ЗАДАНИЯ:
1. Переведите на английский язык предложение из отрывка об эпической поэзии: «Рим подражает Греции, Вергилий следует Гомеру; и словно для того, чтобы достойно окончить жизнь, эпическая поэзия умирает, породив своего последнего поэта».
2. Вокруг чего, согласно отрывку об эпической поэзии, кружится греческая трагедия?

ОТРЫВОК ДЛЯ ЧТЕНИЯ:
++++++++++
Критические статьи, очерки, письма
Шрифт:
Последнее замечание, которое окончательно доказывает эпический характер этой эпохи: как своими сюжетами, так и принятыми ею формами трагедия лишь повторяет эпопею. Все древние трагики пересказывают Гомера. Та же фабула, те же катастрофы, те же герои. Все трагики черпают из гомеровской реки. Это все те же «Илиада» и «Одиссея». Подобно Ахиллу, влачащему за собой Гектора, греческая трагедия кружится вокруг Трои.
Но вот век эпопеи приходит к концу. Подобно обществу, которое она представляет, поэзия эта, вращаясь вокруг самой себя, исчерпала свои силы. Рим подражает Греции, Вергилий следует Гомеру; и словно для того, чтобы достойно окончить жизнь, эпическая поэзия умирает, породив своего последнего поэта.
Пора пришла. Для мира и для поэзии наступает новая эпоха.
В сердце древнего общества проникает спиритуалистическая религия, вытесняя собой грубое, поверхностное язычество; она убивает его и в этот труп одряхлевшей цивилизации закладывает зародыш новой цивилизации. Эта религия объемлет все, ибо она истинна; между своей догмой и своим культом она поселяет мораль. И прежде всего, как самую первую свою истину, она внушает человеку, что перед ним — две жизни, одна — преходящая, другая — бессмертная; одна — земная, другая — небесная. Она учит его тому, что он является двойственным, как и его судьба, что он заключает в себе животное и дух, душу и тело, словом — что он является точкой пересечения, общим звеном обеих цепей тех существ, которые обнимают собою все сущее, существ материальных и существ бестелесных, из которых первые идут от камня, чтобы прийти к человеку, вторые — от человека, чтобы закончиться в боге.
++++++++++
(Данные об элементах и расположении текста)
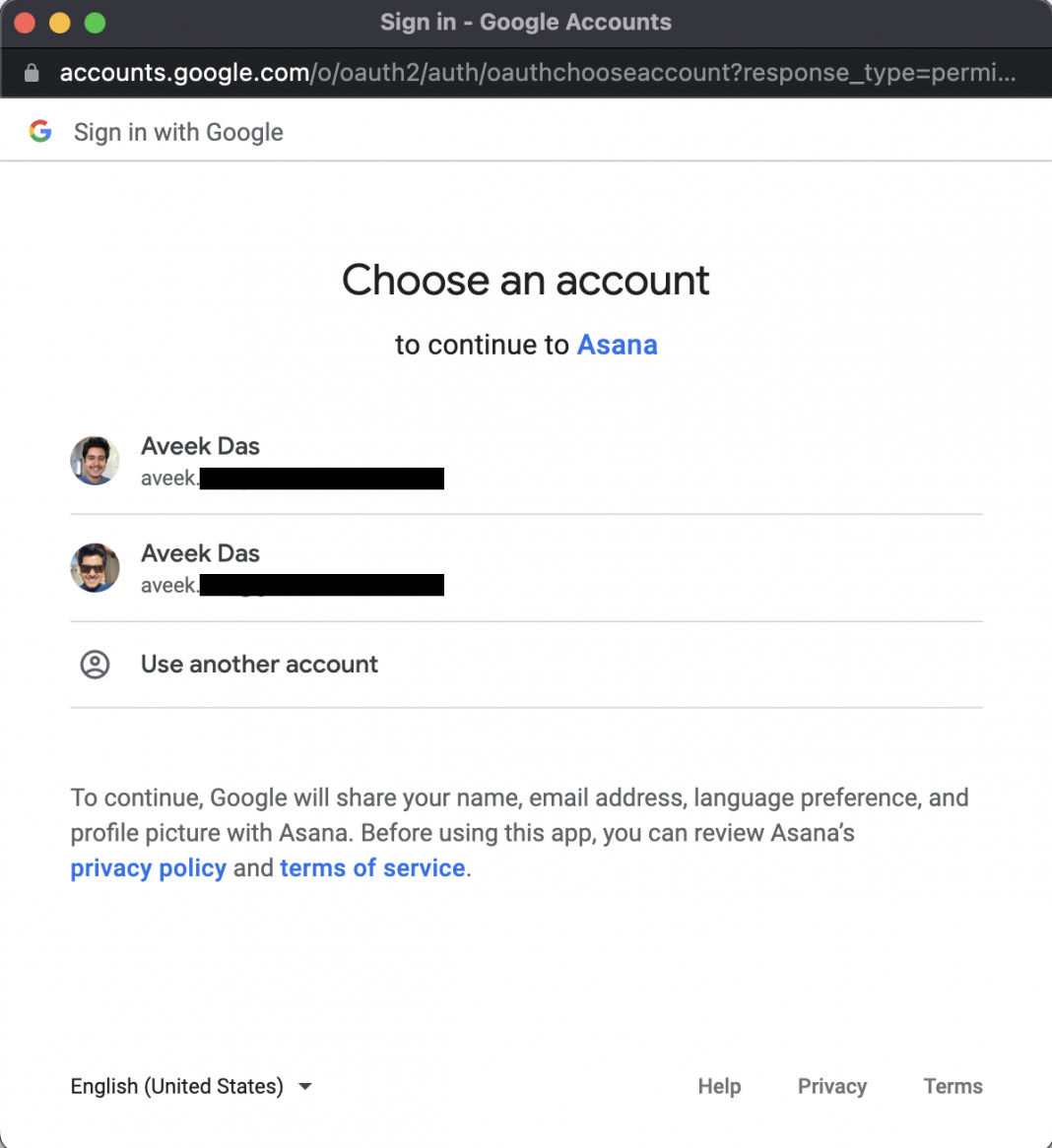This screenshot has width=1052, height=1148.
Task: Click the first Aveek Das profile picture
Action: [95, 461]
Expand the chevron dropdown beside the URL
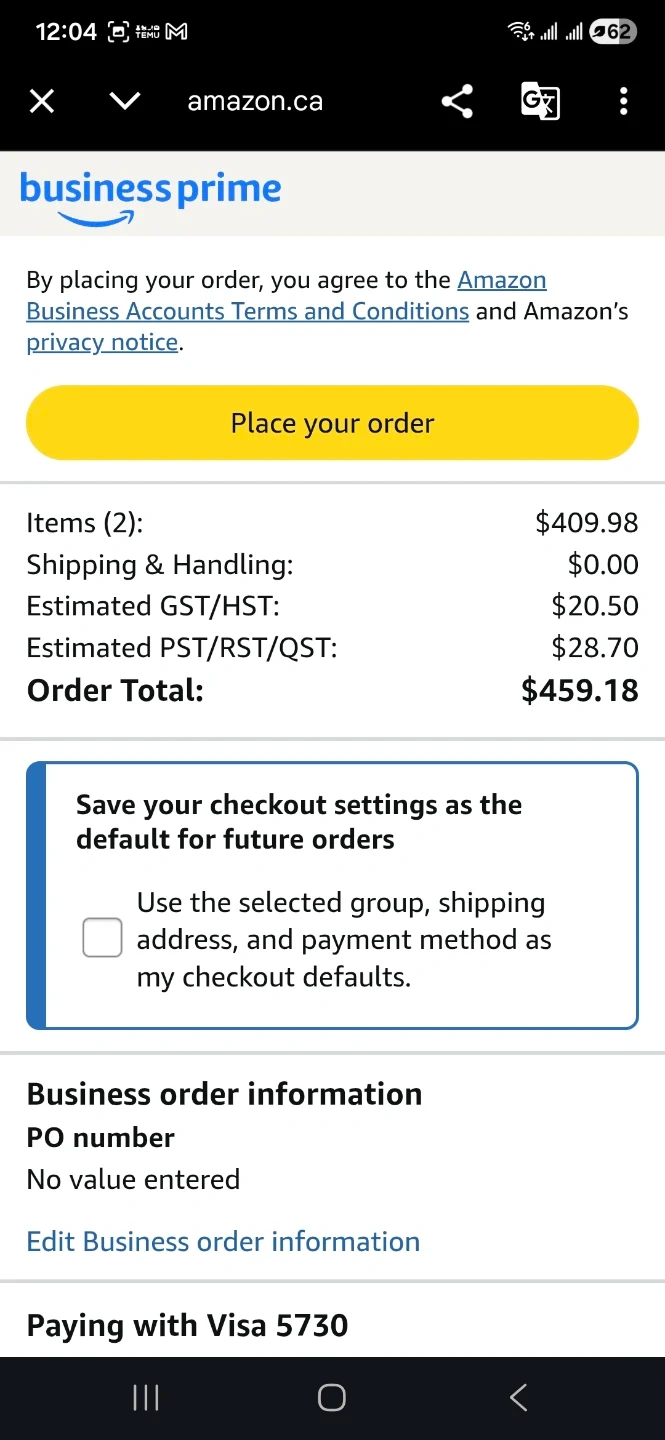This screenshot has width=665, height=1440. (125, 101)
++++++++++
ОТВЕТЫ:
1. Rome imitates Greece, Virgil follows Homer; and as if to end its life with dignity, epic poetry dies after giving birth to its last poet.

2. Вокруг Трои.